**TO DO**
Give the number of lines in the items below that contain the string "pyautogui", treating uppercase and lowercase letters as distinct. Reply with the number alone.

**GIVEN DATA**
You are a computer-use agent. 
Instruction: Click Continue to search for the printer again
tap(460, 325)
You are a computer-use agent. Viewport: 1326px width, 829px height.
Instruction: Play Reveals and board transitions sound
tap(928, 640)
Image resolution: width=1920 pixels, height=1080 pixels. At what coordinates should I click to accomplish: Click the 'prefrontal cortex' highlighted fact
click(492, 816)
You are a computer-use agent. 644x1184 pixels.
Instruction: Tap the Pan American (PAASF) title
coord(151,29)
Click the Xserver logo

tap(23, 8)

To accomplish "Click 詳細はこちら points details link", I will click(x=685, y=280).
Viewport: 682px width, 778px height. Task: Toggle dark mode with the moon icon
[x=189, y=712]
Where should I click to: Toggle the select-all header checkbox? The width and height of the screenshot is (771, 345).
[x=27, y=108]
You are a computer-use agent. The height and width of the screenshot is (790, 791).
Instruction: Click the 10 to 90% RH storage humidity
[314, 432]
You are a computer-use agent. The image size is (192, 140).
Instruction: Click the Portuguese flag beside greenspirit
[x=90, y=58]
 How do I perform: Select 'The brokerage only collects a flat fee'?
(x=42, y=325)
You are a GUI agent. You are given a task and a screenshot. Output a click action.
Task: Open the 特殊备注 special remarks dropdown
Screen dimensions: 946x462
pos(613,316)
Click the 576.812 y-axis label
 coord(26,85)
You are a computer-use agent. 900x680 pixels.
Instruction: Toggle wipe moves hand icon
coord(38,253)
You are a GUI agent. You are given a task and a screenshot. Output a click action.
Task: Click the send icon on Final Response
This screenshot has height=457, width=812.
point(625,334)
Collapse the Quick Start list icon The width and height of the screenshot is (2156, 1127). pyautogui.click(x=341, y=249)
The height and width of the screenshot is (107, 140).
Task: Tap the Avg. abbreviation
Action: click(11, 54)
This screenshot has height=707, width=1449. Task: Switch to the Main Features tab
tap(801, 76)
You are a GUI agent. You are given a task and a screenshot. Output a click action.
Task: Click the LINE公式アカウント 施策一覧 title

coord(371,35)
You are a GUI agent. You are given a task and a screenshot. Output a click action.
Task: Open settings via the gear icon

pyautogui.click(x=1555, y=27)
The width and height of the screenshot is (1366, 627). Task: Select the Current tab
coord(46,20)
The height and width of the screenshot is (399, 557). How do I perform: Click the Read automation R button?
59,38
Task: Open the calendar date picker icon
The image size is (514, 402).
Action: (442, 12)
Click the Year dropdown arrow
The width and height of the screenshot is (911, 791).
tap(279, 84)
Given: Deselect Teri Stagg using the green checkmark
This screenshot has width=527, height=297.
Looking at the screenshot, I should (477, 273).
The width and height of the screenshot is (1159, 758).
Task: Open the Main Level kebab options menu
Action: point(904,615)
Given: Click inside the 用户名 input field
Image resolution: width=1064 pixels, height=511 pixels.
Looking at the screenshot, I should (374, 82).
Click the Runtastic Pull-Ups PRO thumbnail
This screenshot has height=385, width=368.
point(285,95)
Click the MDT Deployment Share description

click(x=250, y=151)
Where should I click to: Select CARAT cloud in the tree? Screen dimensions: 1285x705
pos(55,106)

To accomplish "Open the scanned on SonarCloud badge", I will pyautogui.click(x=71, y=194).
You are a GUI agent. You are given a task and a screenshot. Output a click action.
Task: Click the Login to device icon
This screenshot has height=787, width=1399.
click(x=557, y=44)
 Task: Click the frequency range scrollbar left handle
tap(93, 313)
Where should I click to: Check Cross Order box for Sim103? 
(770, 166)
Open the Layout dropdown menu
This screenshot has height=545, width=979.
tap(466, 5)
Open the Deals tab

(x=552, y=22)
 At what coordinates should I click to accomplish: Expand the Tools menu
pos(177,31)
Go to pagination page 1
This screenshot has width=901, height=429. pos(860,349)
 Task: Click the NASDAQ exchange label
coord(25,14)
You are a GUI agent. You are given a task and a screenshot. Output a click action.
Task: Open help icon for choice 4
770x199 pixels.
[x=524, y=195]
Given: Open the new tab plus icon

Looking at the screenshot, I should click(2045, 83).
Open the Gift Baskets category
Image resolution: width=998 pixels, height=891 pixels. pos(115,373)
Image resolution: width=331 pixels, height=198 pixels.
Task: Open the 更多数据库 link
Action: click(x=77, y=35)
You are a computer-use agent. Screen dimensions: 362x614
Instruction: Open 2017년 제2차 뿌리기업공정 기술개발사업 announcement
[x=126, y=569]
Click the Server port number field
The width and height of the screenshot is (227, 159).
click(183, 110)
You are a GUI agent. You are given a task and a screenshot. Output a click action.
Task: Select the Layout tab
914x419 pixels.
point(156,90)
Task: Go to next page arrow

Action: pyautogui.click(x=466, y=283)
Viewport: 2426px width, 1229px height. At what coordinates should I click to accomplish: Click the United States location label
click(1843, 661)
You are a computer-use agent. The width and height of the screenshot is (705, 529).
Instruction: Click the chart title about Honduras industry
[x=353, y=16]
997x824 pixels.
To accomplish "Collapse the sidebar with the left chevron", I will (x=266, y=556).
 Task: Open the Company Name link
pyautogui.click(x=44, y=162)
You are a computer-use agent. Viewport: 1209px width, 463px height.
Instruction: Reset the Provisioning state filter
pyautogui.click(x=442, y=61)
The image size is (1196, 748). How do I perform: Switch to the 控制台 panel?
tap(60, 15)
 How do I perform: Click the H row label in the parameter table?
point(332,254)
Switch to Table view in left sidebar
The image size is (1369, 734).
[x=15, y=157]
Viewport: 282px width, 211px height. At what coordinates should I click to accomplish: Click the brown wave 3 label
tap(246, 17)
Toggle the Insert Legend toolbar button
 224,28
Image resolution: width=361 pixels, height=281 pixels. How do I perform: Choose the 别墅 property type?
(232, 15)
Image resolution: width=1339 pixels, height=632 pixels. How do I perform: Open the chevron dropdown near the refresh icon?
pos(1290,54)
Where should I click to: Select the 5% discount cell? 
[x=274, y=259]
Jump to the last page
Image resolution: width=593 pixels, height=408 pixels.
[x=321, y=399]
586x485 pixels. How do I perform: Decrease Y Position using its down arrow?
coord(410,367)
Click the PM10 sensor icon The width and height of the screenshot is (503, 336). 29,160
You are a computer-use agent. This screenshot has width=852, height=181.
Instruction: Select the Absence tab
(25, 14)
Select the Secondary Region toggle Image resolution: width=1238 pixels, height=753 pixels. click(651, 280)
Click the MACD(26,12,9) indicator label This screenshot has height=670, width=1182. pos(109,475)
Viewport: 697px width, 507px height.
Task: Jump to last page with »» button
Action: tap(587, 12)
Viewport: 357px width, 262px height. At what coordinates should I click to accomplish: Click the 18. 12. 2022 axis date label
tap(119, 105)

**RESULT BELOW**
6